> PASSAGE SHOWN
But why do so few succeed?

What’s the secret behind those rare fashion brands that rise above the ordinary?

For the last months, I’ve been deeply obsessed with this question, reading, analyzing, and deconstructing some of the world’s most successful brands.

I reverse-engineered how their strategy, story, design, and psychology all work together, not just on their own, but as a complete system.

What I found changed completely how I think about branding.

Most people treat brand identity as a static thing:

Logo, color palette, tagline, done.

But industry-defining brands don’t work that way.

They’re not built like a rigid structure.

They’re more like living organisms.

Breathing, evolving, growing.

Every element influences every other.

Every action feeds back into the system, either reinforcing or balancing it.

In this letter, I will share with you my findings.

A deep dive into the inner workings of the ecosystem where an idea can organically and authentically grow into something people deeply resonate with.

Let’s start.

> REQUIRED ACTIONS
1. In the passage on fashion brands, what do most people treat brand identity as?
2. Say whether each statement agrees with the passage on fashion brands, answering yes or no and quoting the words that decide it: (a) The writer reverse-engineered how the brands' strategy, story, design, and psychology work together. (b) Industry-defining brands are built like a rigid structure. (c) The writer has been obsessed with the question for years.
3. List every aspect of the brands that the writer reverse-engineered, according to the passage on fashion brands.

> SOURCE EXCERPT
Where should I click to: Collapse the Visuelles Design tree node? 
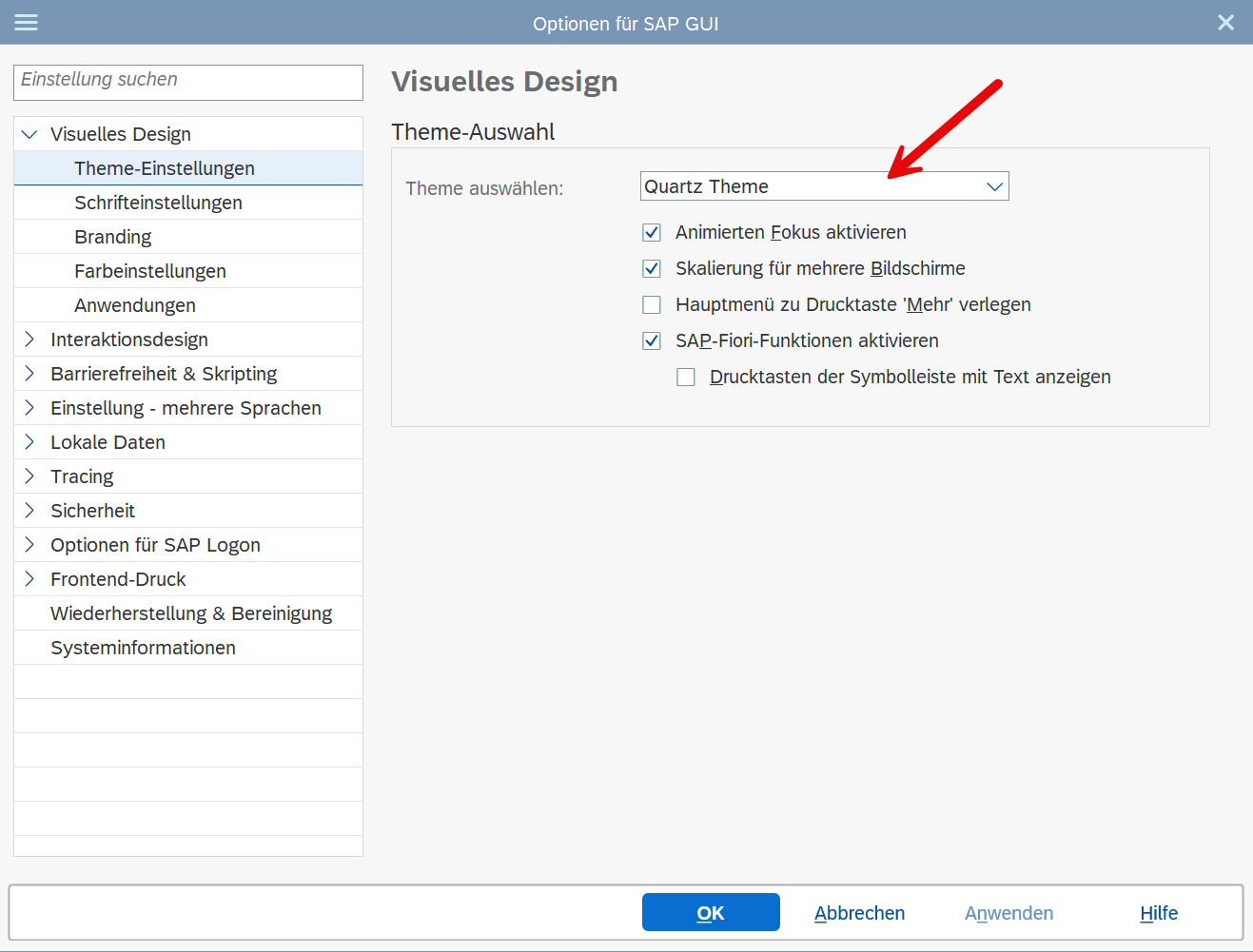(x=29, y=134)
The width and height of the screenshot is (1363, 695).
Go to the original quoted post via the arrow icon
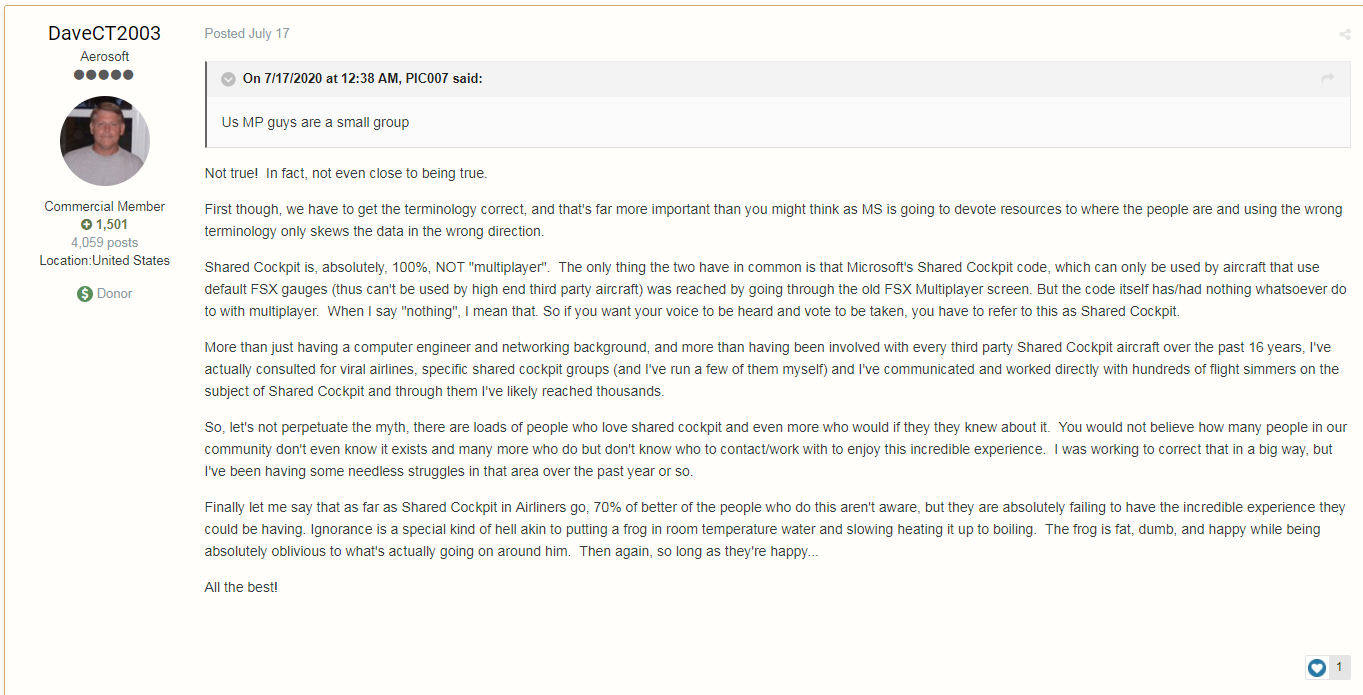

> TASK-BY-TASK ANSWERS
1. A static thing: logo, color palette, tagline, done.

2.
(a) Yes: "I reverse-engineered how their strategy, story, design, and psychology all work together"
(b) No: "They’re not built like a rigid structure."
(c) No: "For the last months, I’ve been deeply obsessed with this question"

3. Strategy, story, design, psychology